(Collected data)
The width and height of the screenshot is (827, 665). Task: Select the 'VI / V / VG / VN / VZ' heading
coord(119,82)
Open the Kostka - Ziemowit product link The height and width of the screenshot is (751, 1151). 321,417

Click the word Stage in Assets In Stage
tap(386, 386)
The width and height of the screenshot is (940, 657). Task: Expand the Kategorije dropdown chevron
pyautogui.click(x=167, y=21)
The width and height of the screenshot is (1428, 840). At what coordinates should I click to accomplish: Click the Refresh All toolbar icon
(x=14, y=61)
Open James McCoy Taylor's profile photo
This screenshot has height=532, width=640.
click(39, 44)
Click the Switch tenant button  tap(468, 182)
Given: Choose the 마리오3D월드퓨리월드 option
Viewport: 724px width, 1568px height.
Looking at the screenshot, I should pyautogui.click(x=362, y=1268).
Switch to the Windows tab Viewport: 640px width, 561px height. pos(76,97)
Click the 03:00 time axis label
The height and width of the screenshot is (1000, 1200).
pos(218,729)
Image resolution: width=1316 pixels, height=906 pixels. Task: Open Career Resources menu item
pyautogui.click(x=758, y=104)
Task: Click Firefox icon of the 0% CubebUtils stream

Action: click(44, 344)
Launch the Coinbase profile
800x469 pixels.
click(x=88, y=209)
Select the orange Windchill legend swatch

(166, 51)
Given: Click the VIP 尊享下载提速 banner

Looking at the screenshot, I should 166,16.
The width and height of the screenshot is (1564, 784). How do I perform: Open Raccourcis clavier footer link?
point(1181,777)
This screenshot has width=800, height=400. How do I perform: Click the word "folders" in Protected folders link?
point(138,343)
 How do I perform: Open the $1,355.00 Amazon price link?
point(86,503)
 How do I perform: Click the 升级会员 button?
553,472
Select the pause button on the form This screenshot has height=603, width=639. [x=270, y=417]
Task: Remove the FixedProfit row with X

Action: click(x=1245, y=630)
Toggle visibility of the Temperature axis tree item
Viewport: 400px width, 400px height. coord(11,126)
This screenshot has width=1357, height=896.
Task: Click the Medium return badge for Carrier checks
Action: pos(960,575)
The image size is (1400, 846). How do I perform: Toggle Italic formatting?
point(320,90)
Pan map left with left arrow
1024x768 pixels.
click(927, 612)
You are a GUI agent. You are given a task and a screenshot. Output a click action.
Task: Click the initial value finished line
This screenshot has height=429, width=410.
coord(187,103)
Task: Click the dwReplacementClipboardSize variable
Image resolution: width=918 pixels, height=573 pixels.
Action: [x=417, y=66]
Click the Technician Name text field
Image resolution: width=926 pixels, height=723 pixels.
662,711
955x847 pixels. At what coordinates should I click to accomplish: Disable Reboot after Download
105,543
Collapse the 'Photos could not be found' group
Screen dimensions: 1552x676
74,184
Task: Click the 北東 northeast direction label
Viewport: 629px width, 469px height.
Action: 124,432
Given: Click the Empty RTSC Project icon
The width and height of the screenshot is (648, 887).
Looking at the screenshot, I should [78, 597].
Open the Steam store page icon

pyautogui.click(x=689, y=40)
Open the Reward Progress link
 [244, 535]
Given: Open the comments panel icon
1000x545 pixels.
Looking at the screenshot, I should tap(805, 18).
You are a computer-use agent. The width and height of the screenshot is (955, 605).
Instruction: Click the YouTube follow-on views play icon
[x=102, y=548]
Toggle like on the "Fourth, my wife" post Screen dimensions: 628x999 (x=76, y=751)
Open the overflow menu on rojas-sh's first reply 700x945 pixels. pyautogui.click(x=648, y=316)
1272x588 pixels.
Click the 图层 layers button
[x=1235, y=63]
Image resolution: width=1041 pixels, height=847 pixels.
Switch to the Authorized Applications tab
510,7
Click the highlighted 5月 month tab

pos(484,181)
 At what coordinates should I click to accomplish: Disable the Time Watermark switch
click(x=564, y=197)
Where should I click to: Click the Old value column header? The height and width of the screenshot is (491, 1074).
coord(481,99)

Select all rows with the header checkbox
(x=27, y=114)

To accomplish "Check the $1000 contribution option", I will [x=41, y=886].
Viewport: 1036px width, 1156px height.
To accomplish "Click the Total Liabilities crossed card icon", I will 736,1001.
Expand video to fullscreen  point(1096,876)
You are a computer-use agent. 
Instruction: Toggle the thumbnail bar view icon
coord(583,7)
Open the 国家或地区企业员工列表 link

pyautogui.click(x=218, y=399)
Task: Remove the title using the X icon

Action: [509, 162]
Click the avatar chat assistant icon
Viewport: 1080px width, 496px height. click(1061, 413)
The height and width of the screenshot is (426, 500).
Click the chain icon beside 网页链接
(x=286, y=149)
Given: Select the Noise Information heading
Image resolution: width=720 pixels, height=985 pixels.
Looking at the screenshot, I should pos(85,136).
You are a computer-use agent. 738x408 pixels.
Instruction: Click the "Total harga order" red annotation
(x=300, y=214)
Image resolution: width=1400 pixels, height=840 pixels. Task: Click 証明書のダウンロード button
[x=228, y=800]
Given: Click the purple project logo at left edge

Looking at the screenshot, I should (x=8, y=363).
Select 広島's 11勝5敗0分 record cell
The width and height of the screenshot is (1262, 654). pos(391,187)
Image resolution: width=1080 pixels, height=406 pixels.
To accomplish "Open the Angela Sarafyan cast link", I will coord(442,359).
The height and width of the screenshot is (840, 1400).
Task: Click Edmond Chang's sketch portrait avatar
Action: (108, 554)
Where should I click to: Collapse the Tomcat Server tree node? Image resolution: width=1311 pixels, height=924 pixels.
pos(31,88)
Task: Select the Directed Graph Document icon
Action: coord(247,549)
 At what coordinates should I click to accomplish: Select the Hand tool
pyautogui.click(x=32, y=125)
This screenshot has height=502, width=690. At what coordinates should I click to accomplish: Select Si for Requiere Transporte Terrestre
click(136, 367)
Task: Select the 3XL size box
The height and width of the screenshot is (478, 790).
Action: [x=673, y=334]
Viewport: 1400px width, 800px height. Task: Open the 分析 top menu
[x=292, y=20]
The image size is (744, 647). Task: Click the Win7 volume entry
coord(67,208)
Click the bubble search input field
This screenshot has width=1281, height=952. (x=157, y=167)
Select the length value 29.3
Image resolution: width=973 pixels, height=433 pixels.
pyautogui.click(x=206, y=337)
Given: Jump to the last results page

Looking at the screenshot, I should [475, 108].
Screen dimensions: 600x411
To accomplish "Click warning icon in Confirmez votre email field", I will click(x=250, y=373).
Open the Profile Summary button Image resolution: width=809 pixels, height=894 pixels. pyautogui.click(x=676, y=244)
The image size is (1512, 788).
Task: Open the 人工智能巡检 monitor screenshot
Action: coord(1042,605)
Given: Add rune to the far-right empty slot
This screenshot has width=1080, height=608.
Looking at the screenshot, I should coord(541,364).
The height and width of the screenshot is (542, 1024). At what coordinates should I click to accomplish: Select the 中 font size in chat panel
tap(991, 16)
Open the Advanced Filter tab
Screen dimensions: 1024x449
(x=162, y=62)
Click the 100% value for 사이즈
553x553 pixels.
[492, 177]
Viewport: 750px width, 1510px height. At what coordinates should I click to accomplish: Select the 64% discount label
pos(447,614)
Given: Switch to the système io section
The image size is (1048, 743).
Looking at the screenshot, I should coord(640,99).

> _DESCRIPTION OF THE TASK_
Report every line of the data in which "computer" appears.

> _OUTPUT OF THE TASK_
You are a computer-use agent. The width and height of the screenshot is (955, 605).
You are a computer-use agent. 
You are a computer-use agent. 738x408 pixels.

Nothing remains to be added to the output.